Work instructions
Both the line containing "Viewport: 550px width, 403px" and the line containing "You are a computer-use agent. This" belong to the span. Output exactly that span from the listing below, and nothing outside it.
★ ★ ★ ★ ★
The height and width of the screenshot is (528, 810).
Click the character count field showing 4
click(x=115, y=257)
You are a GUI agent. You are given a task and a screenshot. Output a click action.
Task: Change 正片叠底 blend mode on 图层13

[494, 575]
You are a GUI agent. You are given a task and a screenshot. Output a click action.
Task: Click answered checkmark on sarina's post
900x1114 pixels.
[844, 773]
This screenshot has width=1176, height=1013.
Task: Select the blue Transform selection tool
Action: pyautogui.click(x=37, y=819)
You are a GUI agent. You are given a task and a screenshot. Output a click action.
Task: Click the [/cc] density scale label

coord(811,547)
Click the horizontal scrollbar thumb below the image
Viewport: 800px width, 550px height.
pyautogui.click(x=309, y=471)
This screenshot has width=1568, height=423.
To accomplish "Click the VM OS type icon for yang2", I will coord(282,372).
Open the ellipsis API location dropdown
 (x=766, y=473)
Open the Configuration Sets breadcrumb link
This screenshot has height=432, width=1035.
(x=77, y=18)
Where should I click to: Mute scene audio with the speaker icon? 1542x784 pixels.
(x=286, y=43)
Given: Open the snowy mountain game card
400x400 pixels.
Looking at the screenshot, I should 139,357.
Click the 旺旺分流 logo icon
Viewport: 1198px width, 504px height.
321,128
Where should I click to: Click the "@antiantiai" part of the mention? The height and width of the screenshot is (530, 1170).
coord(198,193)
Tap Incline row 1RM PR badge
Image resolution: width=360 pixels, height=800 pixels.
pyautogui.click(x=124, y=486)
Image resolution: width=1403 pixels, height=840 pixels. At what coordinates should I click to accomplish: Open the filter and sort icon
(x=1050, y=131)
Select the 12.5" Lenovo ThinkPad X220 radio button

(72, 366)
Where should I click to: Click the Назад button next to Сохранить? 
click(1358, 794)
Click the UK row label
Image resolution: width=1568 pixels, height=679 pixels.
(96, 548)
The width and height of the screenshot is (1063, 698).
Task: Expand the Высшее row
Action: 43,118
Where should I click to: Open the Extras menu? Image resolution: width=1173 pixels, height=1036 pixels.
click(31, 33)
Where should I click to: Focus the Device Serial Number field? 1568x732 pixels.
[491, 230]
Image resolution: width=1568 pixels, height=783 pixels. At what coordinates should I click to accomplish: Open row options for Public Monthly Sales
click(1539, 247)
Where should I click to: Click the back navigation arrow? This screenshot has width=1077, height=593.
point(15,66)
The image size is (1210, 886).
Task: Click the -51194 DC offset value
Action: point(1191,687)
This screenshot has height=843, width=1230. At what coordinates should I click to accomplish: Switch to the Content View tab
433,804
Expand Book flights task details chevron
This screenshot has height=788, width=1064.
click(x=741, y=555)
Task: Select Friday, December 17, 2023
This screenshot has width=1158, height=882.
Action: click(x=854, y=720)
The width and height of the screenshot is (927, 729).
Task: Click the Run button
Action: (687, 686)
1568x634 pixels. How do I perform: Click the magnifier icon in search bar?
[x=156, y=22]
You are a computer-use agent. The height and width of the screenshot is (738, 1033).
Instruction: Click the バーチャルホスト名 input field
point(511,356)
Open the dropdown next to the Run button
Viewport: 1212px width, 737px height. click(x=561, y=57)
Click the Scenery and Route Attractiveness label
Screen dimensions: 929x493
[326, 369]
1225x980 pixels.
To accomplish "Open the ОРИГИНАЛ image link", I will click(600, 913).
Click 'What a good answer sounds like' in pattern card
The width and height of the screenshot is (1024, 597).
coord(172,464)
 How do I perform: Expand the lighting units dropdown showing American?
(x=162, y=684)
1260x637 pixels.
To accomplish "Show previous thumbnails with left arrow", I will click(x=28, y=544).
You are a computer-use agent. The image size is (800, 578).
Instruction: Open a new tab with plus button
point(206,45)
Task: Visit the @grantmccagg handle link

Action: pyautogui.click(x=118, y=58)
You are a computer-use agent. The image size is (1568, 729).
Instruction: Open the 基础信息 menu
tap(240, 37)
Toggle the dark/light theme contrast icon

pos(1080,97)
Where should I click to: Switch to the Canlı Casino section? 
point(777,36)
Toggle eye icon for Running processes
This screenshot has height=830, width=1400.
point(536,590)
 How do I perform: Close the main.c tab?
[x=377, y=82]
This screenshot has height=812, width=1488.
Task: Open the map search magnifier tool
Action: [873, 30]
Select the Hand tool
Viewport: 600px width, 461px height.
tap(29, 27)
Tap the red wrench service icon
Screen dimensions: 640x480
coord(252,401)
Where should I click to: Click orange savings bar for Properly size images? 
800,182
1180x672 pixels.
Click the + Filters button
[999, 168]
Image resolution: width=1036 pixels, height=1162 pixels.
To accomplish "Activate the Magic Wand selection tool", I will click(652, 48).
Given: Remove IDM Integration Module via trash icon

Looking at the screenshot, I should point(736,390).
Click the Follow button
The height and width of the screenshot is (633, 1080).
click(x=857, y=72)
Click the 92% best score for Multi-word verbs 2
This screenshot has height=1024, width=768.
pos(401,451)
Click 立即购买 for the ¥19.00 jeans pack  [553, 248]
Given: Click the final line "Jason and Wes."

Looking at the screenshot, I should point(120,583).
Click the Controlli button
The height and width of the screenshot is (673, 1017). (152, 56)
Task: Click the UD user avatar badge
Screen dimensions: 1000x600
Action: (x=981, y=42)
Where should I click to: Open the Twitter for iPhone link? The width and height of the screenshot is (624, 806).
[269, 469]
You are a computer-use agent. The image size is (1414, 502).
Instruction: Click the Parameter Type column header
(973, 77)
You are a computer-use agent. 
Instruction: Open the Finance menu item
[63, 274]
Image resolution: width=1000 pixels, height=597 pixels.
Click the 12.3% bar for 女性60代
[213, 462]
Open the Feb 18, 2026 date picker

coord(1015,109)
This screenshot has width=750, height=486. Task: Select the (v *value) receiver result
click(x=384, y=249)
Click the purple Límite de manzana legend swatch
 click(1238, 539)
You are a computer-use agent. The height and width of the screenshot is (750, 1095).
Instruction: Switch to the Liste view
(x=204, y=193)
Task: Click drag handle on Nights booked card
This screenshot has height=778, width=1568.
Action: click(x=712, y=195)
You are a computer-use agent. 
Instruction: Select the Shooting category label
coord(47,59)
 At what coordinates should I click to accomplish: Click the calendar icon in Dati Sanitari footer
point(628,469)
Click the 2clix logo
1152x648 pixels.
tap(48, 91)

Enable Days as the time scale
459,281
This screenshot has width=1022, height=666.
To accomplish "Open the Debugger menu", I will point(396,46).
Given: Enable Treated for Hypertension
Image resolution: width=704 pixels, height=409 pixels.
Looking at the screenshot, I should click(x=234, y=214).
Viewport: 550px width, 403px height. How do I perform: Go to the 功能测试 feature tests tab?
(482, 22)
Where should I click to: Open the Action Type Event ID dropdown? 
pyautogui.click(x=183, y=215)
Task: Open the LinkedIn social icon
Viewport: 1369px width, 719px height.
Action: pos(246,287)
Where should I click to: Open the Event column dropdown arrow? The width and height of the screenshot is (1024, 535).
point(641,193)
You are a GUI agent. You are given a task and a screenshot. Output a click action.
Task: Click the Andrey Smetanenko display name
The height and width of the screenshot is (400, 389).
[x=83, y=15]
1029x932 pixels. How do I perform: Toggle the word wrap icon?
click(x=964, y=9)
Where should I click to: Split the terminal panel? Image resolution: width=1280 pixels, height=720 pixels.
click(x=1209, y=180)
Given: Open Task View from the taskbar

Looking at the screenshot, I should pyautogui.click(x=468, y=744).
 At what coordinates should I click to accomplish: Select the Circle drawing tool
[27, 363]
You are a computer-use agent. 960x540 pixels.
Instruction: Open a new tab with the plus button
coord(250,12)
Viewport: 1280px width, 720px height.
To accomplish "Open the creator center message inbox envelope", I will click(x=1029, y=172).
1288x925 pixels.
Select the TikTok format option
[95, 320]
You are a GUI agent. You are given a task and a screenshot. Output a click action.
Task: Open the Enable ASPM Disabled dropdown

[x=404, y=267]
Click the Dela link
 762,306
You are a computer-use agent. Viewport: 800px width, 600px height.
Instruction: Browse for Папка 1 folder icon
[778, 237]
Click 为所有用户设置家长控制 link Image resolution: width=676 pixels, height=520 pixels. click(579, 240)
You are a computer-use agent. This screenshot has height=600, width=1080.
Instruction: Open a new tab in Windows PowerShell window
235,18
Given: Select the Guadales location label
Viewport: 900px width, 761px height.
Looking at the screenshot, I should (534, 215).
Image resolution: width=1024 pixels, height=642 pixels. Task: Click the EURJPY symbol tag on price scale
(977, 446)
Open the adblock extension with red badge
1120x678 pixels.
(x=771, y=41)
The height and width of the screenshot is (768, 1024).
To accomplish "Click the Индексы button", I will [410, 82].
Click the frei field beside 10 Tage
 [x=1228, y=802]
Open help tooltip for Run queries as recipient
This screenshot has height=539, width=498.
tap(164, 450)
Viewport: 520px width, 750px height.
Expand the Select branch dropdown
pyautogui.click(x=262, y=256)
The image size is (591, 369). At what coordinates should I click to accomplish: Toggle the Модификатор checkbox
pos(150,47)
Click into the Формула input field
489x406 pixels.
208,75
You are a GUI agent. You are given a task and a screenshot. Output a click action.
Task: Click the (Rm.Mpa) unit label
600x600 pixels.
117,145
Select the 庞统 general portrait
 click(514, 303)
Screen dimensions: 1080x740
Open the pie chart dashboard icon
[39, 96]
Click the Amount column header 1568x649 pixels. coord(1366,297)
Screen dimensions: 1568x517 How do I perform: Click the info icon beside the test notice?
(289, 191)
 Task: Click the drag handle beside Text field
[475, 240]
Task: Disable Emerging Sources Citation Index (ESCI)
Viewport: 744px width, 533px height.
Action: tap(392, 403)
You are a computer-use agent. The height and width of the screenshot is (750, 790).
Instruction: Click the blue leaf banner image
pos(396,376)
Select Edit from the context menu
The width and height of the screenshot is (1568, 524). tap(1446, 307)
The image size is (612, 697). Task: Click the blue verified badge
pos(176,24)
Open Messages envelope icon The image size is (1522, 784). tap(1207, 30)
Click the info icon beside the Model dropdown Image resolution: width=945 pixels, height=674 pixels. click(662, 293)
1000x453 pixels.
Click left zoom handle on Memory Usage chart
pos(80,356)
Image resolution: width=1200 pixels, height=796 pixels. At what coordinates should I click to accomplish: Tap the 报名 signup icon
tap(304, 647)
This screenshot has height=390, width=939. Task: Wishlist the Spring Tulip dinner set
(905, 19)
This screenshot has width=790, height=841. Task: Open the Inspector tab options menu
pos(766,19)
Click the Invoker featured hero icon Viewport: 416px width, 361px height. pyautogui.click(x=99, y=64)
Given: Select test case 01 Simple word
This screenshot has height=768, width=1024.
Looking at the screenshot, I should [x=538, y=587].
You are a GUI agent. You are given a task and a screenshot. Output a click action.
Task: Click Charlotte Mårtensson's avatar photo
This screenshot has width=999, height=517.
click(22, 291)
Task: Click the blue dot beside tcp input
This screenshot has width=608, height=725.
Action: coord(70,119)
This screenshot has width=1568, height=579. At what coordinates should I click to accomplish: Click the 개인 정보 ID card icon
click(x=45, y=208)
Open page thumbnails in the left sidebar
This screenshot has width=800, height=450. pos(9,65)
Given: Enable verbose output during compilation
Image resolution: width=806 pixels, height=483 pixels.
★ ★ ★ ★ ★
Answer box
Viewport: 550px width, 403px height. How do I perform: Go to the 功能测试 feature tests tab?
(482, 22)
Where should I click to: Open the Action Type Event ID dropdown? 
pyautogui.click(x=183, y=215)
Task: Open the LinkedIn social icon
Viewport: 1369px width, 719px height.
Action: pos(246,287)
Where should I click to: Open the Event column dropdown arrow? The width and height of the screenshot is (1024, 535).
point(641,193)
You are a GUI agent. You are given a task and a screenshot. Output a click action.
Task: Click the Andrey Smetanenko display name
The height and width of the screenshot is (400, 389).
[x=83, y=15]
1029x932 pixels. How do I perform: Toggle the word wrap icon?
click(x=964, y=9)
Where should I click to: Split the terminal panel? Image resolution: width=1280 pixels, height=720 pixels.
click(x=1209, y=180)
Given: Open Task View from the taskbar

Looking at the screenshot, I should pyautogui.click(x=468, y=744).
 At what coordinates should I click to accomplish: Select the Circle drawing tool
[27, 363]
You are a computer-use agent. 960x540 pixels.
Instruction: Open a new tab with the plus button
coord(250,12)
Viewport: 1280px width, 720px height.
To accomplish "Open the creator center message inbox envelope", I will click(x=1029, y=172).
1288x925 pixels.
Select the TikTok format option
[95, 320]
You are a GUI agent. You are given a task and a screenshot. Output a click action.
Task: Open the Enable ASPM Disabled dropdown

[x=404, y=267]
Click the Dela link
 762,306
You are a computer-use agent. Viewport: 800px width, 600px height.
Instruction: Browse for Папка 1 folder icon
[778, 237]
Click 为所有用户设置家长控制 link Image resolution: width=676 pixels, height=520 pixels. click(579, 240)
You are a computer-use agent. This screenshot has height=600, width=1080.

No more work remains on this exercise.